Exercise details -> Continue the news piece on COVID-19 outreach to Black and Latino communities, starting after its last sentence.

Excerpt to read ->

<<<<

He works with Black and Latino barbershops and beauty salons to talk about vaccine safety. The program recently licensed three barbers as community health advocates.
“Black barbershops and beauty salons can be places of conspiracy theories that grow and thrive, or places where evidence-based science and referrals are done,” said Thomas, who initially launched the Health Advocates In-Reach and Research initiative — or HAIR — to educate people about chronic diseases like diabetes.
At the Shop Hair Spa in Hyattsville, Maryland, outside Washington, D.C., a colorful box asking, “What is your health question?” is posted next to the prices for cuts. COVID-19 vaccine information is displayed on a red wall behind a salon chair.
Barber Wallace Wilson said he understands people’s reservations about getting vaccinated.
“I’m still skeptical about it, you know, because of the simple fact that I’m an African American male, and when you look at history, we’ve been used as guinea pigs,” Wilson said.
He was referring to a 40-year study by the U.S. government that tracked Black men infected with syphilis without treating them so scientists could observe the disease take its course.
Customer James McRae shared his skepticism. But Wilson told McRae that this time is different because it’s not just the U.S. government vaccinating people, it’s the world, and everyone needs to do their part.
“I want everybody to be safe,” Wilson said, carefully maneuvering a razor near the straps of McRae’s red polka-dot mask.
McRae agreed but was still leery, vowing to let God decide.
Experts say any trust will evaporate if people decide to get a shot and then can’t. Wilson has been on a wait list for more than a month.
Dr. Fermin Leguen, head of the Southern Nevada Health District in Las Vegas, knows how much words matter.
With information about the virus rapidly changing, the agency resorted to an automated translator to keep up. One slogan “Mask Up, Back Up, Wash Up” was translated in Spanish to say, “To Mask, Support, To Wash Oneself.”
Leguen, who was born in Cuba, meets with Spanish-language media outlets after his weekly briefings as a way to get better information to people.
In San Diego, Ana Castro was among the ethnically and racially diverse contact tracers with no prior health training hired last summer to help immigrants, refugees and racial minorities who may have been exposed to COVID-19.

>>>>

Extracted material ->
<<<<

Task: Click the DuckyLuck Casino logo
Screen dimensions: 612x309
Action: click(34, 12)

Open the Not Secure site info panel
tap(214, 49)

>>>>
<<<<

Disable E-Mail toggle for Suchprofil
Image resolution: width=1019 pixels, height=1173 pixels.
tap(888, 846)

>>>>

Response to this exercise ->
Castro knew the difficulties of the people she called. She was caring for her Mexican mother, who was bedridden with COVID-19.
Now, she and others are calling back 10,000 people to talk about the vaccine and line up appointments.
“It allows for a conversation, which is missing doing broad messaging,” said Corinne McDaniels-Davidson, director of the Institute for Public Health at San Diego State University, which created the program with the county health department. “People need to feel they have reasonable and valid concerns that are addressed in their own language from people from their same culture.”
Among Castro’s first callbacks was to a man she found had died of COVID-19. Castro and his 81-year-old wife spoke for half an hour as the woman shared memories about her husband.
“I’m not just calling to sign people up to get the vaccine,” she said. “I’m also making sure their emotional and physical well-being is being taken care of.”
Health experts hope credible messengers will get more shots in arms.
Bertha Morales was hesitant even though she works for a health clinic in Phoenix. Her relatives insisted the vaccine would insert a tracking chip into her body or cause her to get sick and die.
Then her employer offered a Spanish-language online talk that knocked down those rumors. She’s now fully vaccinated.
“I think the thing that really made me change was that I wanted to see my grandma but I didn’t want to cause her to get sick,” Morales said. “It had been so long.”